I started with a dataset from data.govt.nz from the Department of Conservation (which for AU is responsible for walking tracks and facilities at a national level - basically all the national parks, and big walks - local councils take care of smaller parks, tracks etc). That dataset has just over 3,000 records, including a track name, distance in meters, and a path comprised of X,Y points.

For the elevation, I grabbed a dataset from LINZ (Land Information NZ), who maintain topographical map coverage of NZ. The topomaps have lots of detail on them, but I was interested in the contours. Contours are shapes that indicate elevation on a map. Contour lines that are closer together indicate steeper ground, and farther apart, a gentler climb. For the Topo50 map series in NZ, a contour line indicates an altitude gain or loss of 20m. Every 100m, a contour line is displayed as a bolder line with a label indicating the altitude. In the dataset I downloaded from LINZ, contours are represented as polygons. This dataset was reasonably small - 1.8gb compressed. I investigated a digital elevation model, or DEM. This is basically a giant dataset of points, associated with an altitude. Usually, this data is collected from air or spare using LiDAR, which is basically bouncing a laser beam off the ground and measuring the distance. In NZ, LiDAR coverage is still limited to around the main centres.
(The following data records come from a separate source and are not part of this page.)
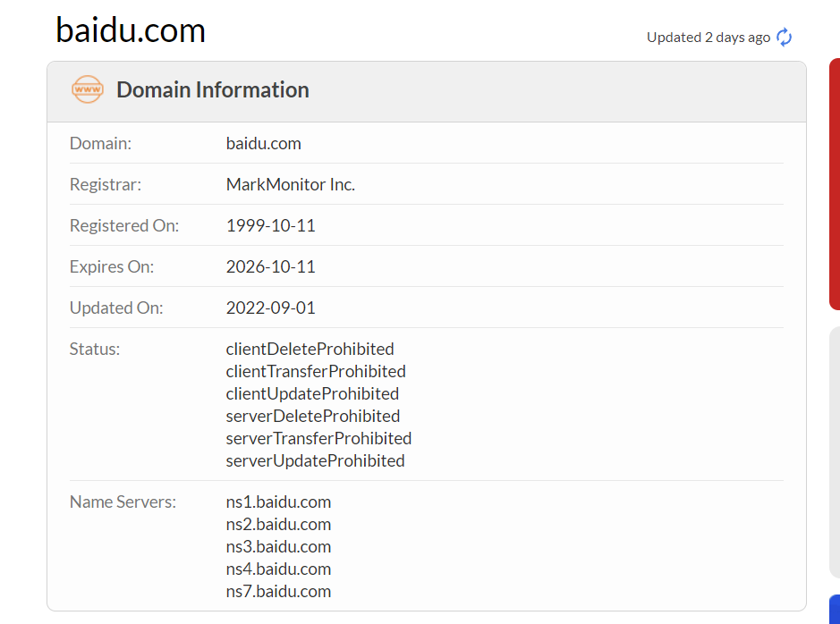Click the clientDeleteProhibited status
The height and width of the screenshot is (624, 840).
pos(310,349)
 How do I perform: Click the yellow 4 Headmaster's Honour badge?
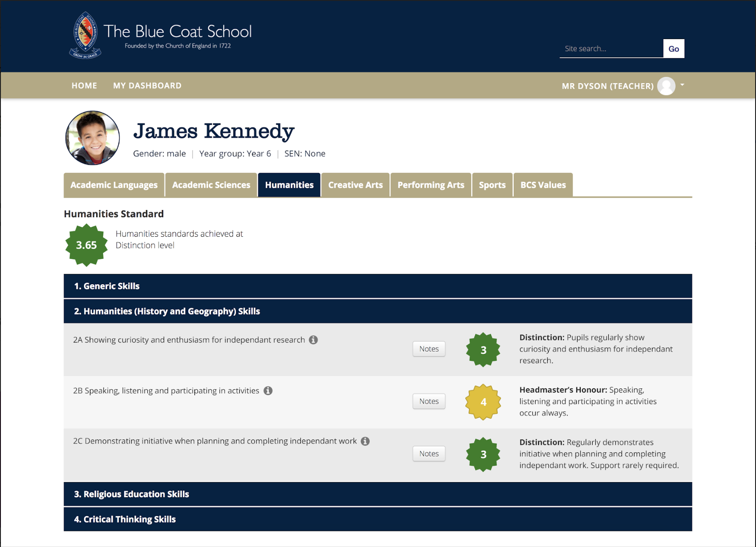coord(483,402)
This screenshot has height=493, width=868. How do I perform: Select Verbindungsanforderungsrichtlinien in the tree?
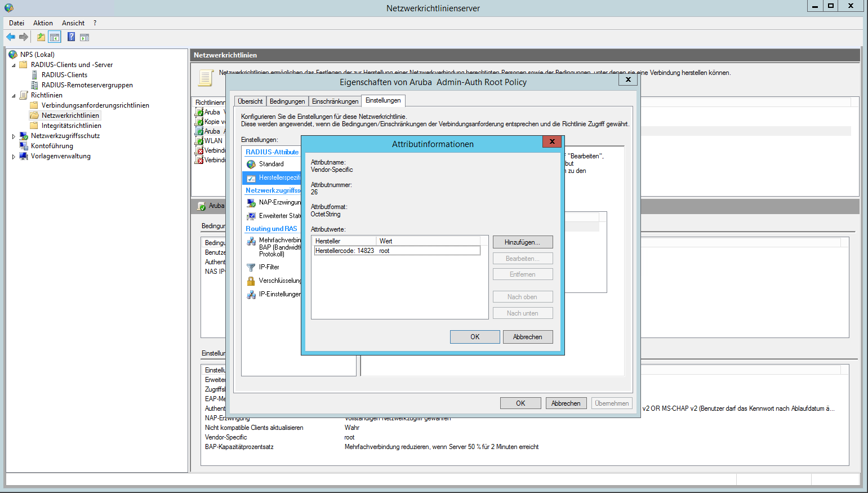(x=95, y=105)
I am going to investigate this more, since there are a couple of 8-meter resolution DEM datasets that I might be able to use - these are derived from the contour lines anyway though, rather than something as precise as LiDAR.

I set up a new PostGIS database, and imported the two datasets, which I had downloaded as shapefiles, using GDAL, in particular, ogr2ogr. GDAL is to geospatial data what ImageMagick is to image data, and is great and converting between formats. Once I had imported this data, I had two tables, doc_tracks, and nz_contours_topo_150k.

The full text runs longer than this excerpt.